Le gouvernement mobilise une cellule interministérielle de crise ce lundi 17 août après la cyberattaque de grande ampleur ayant touché l’administration fiscale. Près de 700 000 particuliers et professionnels sont concernés par un accès frauduleux à leurs données.
Le Premier ministre Sébastien Lecornu a personnellement présidé cette réunion consacrée à la réponse de l’État et à l’information des victimes.
678 000 particuliers et entreprises concernés par la cyberattaque
L’administration fiscale avait reconnu vendredi une intrusion dans ses systèmes d’information. Selon les dernières précisions de Matignon, 678 000 particuliers ou entreprises sont concernés par un accès à leurs données.
La cellule interministérielle de crise devait se réunir lundi après-midi, à l’issue d’un déplacement de Sébastien Lecornu et de plusieurs membres du gouvernement en Gironde. Le Premier ministre présidera les échanges par « visioconférence sécurisée ».
Cette réunion doit permettre aux différents ministères et services concernés de coordonner leur réponse après cette cyberattaque. Une attention particulière sera accordée à l’information des personnes touchées.
Les victimes vont être contactées individuellement
La notification des usagers concernés doit commencer ce lundi 17 août.
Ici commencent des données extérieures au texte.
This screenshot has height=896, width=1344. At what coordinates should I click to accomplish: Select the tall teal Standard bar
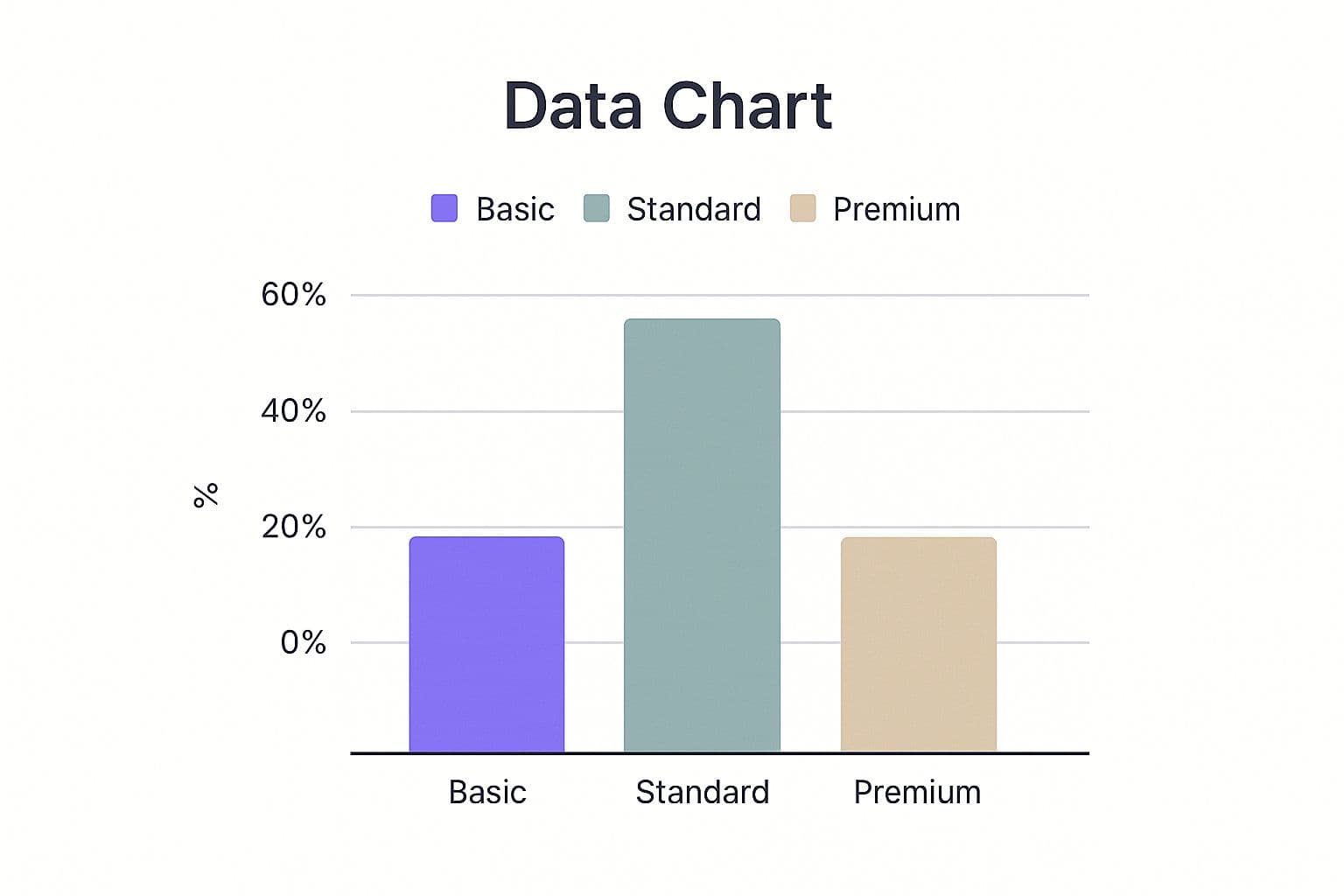click(702, 535)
Matignon souhaite s’assurer que le dispositif est prêt avant le lancement de cette opération à grande échelle.
« Les usagers concernés seront contactés individuellement à compter de lundi 17 août, avec le détail des données susceptibles d’avoir été exposées et les mesures de vigilance à adopter », ont précisé les services du Premier ministre.
Les informations accessibles aux pirates peuvent présenter des risques pour les victimes de cette cyberattaque, notamment si elles sont ensuite exploitées dans des campagnes d’hameçonnage ou d’usurpation d’identité. Les personnes contactées par l’administration devront donc connaître précisément la nature des données concernées et les précautions recommandées.
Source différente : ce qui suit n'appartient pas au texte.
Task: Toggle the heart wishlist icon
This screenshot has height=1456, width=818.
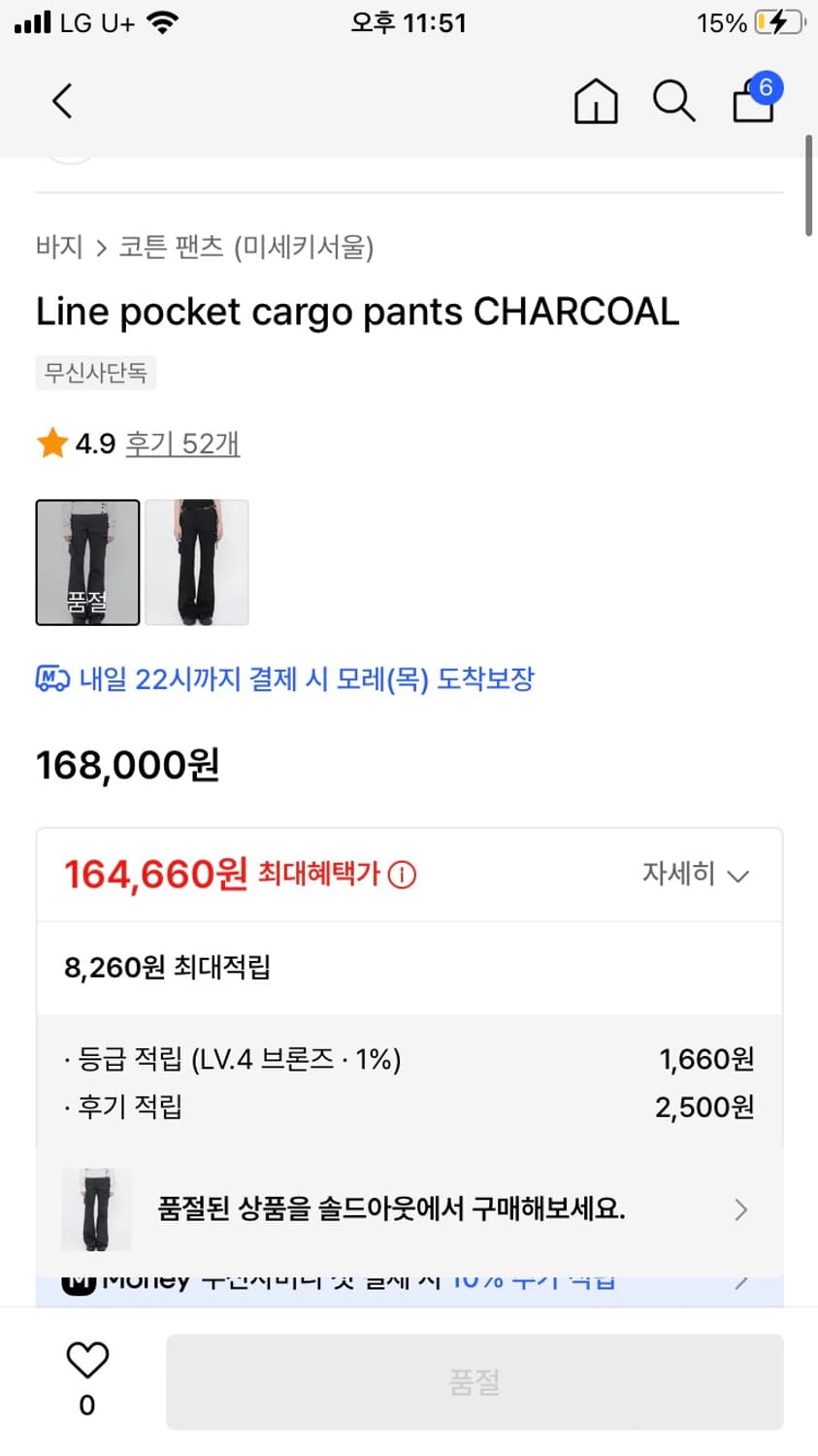Action: (x=87, y=1361)
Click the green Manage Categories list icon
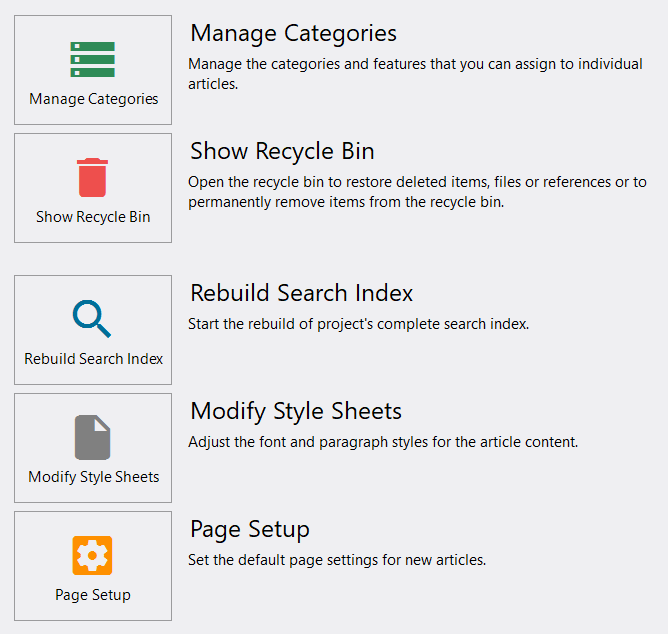 pyautogui.click(x=92, y=60)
Le gouvernement rappelle sa doctrine face à ce type d’incident, résumée en quatre actions : « détecter et interrompre, poursuivre, informer, renforcer ».
Une enquête ouverte par le parquet de Paris
L’affaire se déplace également sur le terrain judiciaire. Une plainte a été déposée et le parquet de Paris a annoncé samedi l’ouverture d’une enquête pour « extraction frauduleuse de données » et « association de malfaiteurs ».
La Commission nationale de l’informatique et des libertés (CNIL) a également reçu une notification concernant la cyberattaque.
L’enquête devra notamment permettre de déterminer les circonstances précises de l’intrusion et d’identifier ses auteurs. À ce stade, les informations communiquées publiquement ne permettent pas d’attribuer l’attaque à un groupe particulier.
La cybersécurité des administrations sous surveillance
La cellule de crise doit aussi examiner l’avancement du plan de sécurisation des administrations lancé le 30 avril. Celui-ci prévoit notamment une nouvelle gouvernance numérique de l’État et un renforcement des moyens consacrés à la protection des systèmes informatiques publics.
Matignon souligne que les administrations françaises, comme les grandes organisations publiques et privées européennes, font face à des cyberattaques dont « le nombre et la sophistication augmentent ».
L’ampleur du piratage du fisc alimente désormais le débat politique. Les sénateurs socialistes ont demandé la création d’une commission d’enquête parlementaire. Ils souhaitent notamment déterminer si plusieurs incidents informatiques récents présentent des « vulnérabilités communes », sans conclure à ce stade à une défaillance structurelle.
Bruno Retailleau, candidat du parti Les Républicains à l’élection présidentielle, réclame pour sa part un « Plan Vauban » destiné à renforcer la protection numérique du pays.
Pour le gouvernement, la priorité immédiate reste désormais d’accompagner les 678 000 usagers concernés, de poursuivre l’enquête et de renforcer la sécurité des administrations afin de limiter le risque de nouvelles intrusions.